At 11.6 percent last month, Springfield had the eighth-highest unemployment rate in the state.

Holyoke was the next-highest Western Massachusetts city with 10.2 percent unemployment, down from 11.2 percent in March and 10.7 percent in April 2010, according to unemployment figures released Tuesday by the state Executive Office Of Labor and Workforce Development and the federal Bureau of Labor Statistics.

Springfield, Holyoke and other small cities continue to trail the region as a whole when it comes to recovery, said Robert A. Nakosteen, a professor of economics and statistics at the University of Massachusetts at Amherst’s Isenberg School of Management. Unemployment for the Springfield federal statistical area, which includes most of Hampden County, fell to 8.5 percent in April from 9.4 percent a month earlier and 9.1 percent a year ago.

“There are structural reasons for it that will linger even after the national recovery has taken hold,” Nakosteen said. “A lack of education and job skills in those areas is a big factor.”

The state’s seasonally unadjusted unemployment rate was 7.4 percent in April, down from 8.2 percent in March 2011 and 8.4 percent a year ago. Adjusted for seasonal fluctuations in the economy, the state’s unemployment rate was 7.8 percent in April, down from 8 percent in March.

The national unemployment rate for April was 9 percent.

Nakosteen said those jobless numbers only look good relative to the recession.

“But it really is not good at all,” Nakosteen said. “Creating 200,000 jobs across the country last month made headlines. But in other recoveries it was not unusual to create 300,000 or 400,000 jobs in a month. There is a broad-based economic recovery. But boy is it ever at a snail’s pace.”

The Springfield region added 4,800 jobs from March to April, a 1.7 percent gain, Kottcamp said. Those jobs included seasonal positions such as tourism and construction. But jobs were also added in education and health-care and in trade and transportation.
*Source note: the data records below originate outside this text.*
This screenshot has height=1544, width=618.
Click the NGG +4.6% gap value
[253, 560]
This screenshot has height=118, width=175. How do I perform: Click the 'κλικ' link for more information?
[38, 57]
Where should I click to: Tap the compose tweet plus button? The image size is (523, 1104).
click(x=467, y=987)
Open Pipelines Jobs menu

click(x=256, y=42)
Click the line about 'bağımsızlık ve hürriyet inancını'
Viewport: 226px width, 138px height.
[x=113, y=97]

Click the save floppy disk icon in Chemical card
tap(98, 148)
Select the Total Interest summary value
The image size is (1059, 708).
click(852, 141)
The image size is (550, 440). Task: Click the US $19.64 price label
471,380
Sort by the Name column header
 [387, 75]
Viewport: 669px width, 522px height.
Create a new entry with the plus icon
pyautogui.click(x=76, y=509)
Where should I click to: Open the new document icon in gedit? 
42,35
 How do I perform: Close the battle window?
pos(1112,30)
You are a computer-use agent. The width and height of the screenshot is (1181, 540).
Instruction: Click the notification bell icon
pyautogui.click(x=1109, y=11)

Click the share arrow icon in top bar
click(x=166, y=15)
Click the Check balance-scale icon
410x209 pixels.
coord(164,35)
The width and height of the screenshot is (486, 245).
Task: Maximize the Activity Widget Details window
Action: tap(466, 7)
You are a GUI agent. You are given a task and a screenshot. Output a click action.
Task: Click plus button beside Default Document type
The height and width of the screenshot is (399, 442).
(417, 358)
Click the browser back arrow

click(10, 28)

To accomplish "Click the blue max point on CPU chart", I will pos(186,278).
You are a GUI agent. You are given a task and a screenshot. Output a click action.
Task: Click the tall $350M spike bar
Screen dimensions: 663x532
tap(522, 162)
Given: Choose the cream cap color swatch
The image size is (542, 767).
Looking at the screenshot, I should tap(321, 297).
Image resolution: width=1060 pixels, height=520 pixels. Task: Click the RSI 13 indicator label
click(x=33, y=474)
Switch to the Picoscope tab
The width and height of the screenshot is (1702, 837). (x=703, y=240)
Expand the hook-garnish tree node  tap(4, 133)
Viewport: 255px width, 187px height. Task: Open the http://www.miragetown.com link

Manufacturing added 900 new jobs in Hampden County last month.

“It feels now like manufacturers are starting to think long-term,” said David C. Gadaire, executive director of CareerPoint in Holyoke. “Last year they were only looking contract to contract.”

Gadaire said the unemployed understandably get discouraged but they must keep looking.

“The only place you don’t want to be is on the sidelines,” he said. “If you are not comfortable getting in the game, come to us, come to FutureWorks in Springfield, and we’ll help you.”